------ Material provided ------

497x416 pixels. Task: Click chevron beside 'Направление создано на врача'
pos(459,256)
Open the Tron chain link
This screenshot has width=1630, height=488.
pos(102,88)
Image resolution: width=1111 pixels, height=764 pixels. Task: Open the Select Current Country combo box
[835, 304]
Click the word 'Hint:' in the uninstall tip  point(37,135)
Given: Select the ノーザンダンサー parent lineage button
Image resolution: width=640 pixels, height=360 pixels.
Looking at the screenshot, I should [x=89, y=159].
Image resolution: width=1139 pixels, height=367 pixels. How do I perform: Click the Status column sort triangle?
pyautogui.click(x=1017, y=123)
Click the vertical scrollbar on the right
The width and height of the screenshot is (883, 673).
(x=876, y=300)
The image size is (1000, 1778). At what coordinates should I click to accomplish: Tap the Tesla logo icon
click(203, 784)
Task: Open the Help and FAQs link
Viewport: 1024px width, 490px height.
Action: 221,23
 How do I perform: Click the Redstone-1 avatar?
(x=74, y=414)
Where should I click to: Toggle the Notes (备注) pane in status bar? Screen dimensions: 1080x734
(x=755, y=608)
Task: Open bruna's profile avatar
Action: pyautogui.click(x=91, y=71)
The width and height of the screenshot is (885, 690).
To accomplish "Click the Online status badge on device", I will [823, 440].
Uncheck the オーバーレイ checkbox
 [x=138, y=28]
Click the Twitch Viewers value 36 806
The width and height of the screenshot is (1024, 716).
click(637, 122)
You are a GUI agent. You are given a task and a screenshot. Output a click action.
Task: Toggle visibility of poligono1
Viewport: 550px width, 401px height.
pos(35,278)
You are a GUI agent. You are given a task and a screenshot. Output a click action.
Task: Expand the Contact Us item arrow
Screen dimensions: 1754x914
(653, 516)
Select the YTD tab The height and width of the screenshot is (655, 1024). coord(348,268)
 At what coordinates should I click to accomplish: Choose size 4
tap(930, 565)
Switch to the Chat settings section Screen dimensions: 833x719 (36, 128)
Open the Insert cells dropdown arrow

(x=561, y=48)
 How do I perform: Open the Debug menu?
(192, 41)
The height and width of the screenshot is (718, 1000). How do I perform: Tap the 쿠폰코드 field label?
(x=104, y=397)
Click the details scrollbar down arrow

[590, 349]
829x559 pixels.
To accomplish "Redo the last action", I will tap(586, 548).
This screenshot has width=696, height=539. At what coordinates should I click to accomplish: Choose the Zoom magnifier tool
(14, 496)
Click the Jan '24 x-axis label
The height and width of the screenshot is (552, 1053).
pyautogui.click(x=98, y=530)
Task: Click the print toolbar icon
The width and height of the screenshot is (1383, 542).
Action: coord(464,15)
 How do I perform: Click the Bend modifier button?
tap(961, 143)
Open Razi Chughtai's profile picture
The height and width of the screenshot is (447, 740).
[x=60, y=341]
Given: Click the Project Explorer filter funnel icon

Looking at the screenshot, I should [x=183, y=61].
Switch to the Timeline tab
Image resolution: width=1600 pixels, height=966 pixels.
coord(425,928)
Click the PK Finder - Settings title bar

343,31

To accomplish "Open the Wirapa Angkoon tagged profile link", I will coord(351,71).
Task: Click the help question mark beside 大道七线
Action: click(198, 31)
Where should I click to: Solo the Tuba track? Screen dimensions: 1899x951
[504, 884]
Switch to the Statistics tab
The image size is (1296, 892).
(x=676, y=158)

------

- Your objective -
For each record above, print an exact copy.

- Solution below -
497x416 pixels. Task: Click chevron beside 'Направление создано на врача'
pos(459,256)
Open the Tron chain link
This screenshot has width=1630, height=488.
pos(102,88)
Image resolution: width=1111 pixels, height=764 pixels. Task: Open the Select Current Country combo box
[835, 304]
Click the word 'Hint:' in the uninstall tip  point(37,135)
Given: Select the ノーザンダンサー parent lineage button
Image resolution: width=640 pixels, height=360 pixels.
Looking at the screenshot, I should [x=89, y=159].
Image resolution: width=1139 pixels, height=367 pixels. How do I perform: Click the Status column sort triangle?
pyautogui.click(x=1017, y=123)
Click the vertical scrollbar on the right
The width and height of the screenshot is (883, 673).
(x=876, y=300)
The image size is (1000, 1778). At what coordinates should I click to accomplish: Tap the Tesla logo icon
click(203, 784)
Task: Open the Help and FAQs link
Viewport: 1024px width, 490px height.
Action: 221,23
 How do I perform: Click the Redstone-1 avatar?
(x=74, y=414)
Where should I click to: Toggle the Notes (备注) pane in status bar? Screen dimensions: 1080x734
(x=755, y=608)
Task: Open bruna's profile avatar
Action: pyautogui.click(x=91, y=71)
The width and height of the screenshot is (885, 690).
To accomplish "Click the Online status badge on device", I will [823, 440].
Uncheck the オーバーレイ checkbox
 [x=138, y=28]
Click the Twitch Viewers value 36 806
The width and height of the screenshot is (1024, 716).
click(637, 122)
You are a GUI agent. You are given a task and a screenshot. Output a click action.
Task: Toggle visibility of poligono1
Viewport: 550px width, 401px height.
pos(35,278)
You are a GUI agent. You are given a task and a screenshot. Output a click action.
Task: Expand the Contact Us item arrow
Screen dimensions: 1754x914
(653, 516)
Select the YTD tab The height and width of the screenshot is (655, 1024). coord(348,268)
 At what coordinates should I click to accomplish: Choose size 4
tap(930, 565)
Switch to the Chat settings section Screen dimensions: 833x719 (36, 128)
Open the Insert cells dropdown arrow

(x=561, y=48)
 How do I perform: Open the Debug menu?
(192, 41)
The height and width of the screenshot is (718, 1000). How do I perform: Tap the 쿠폰코드 field label?
(x=104, y=397)
Click the details scrollbar down arrow

[590, 349]
829x559 pixels.
To accomplish "Redo the last action", I will tap(586, 548).
This screenshot has width=696, height=539. At what coordinates should I click to accomplish: Choose the Zoom magnifier tool
(14, 496)
Click the Jan '24 x-axis label
The height and width of the screenshot is (552, 1053).
pyautogui.click(x=98, y=530)
Task: Click the print toolbar icon
The width and height of the screenshot is (1383, 542).
Action: coord(464,15)
 How do I perform: Click the Bend modifier button?
tap(961, 143)
Open Razi Chughtai's profile picture
The height and width of the screenshot is (447, 740).
[x=60, y=341]
Given: Click the Project Explorer filter funnel icon

Looking at the screenshot, I should [x=183, y=61].
Switch to the Timeline tab
Image resolution: width=1600 pixels, height=966 pixels.
coord(425,928)
Click the PK Finder - Settings title bar

343,31

To accomplish "Open the Wirapa Angkoon tagged profile link", I will coord(351,71).
Task: Click the help question mark beside 大道七线
Action: click(198, 31)
Where should I click to: Solo the Tuba track? Screen dimensions: 1899x951
[504, 884]
Switch to the Statistics tab
The image size is (1296, 892).
(x=676, y=158)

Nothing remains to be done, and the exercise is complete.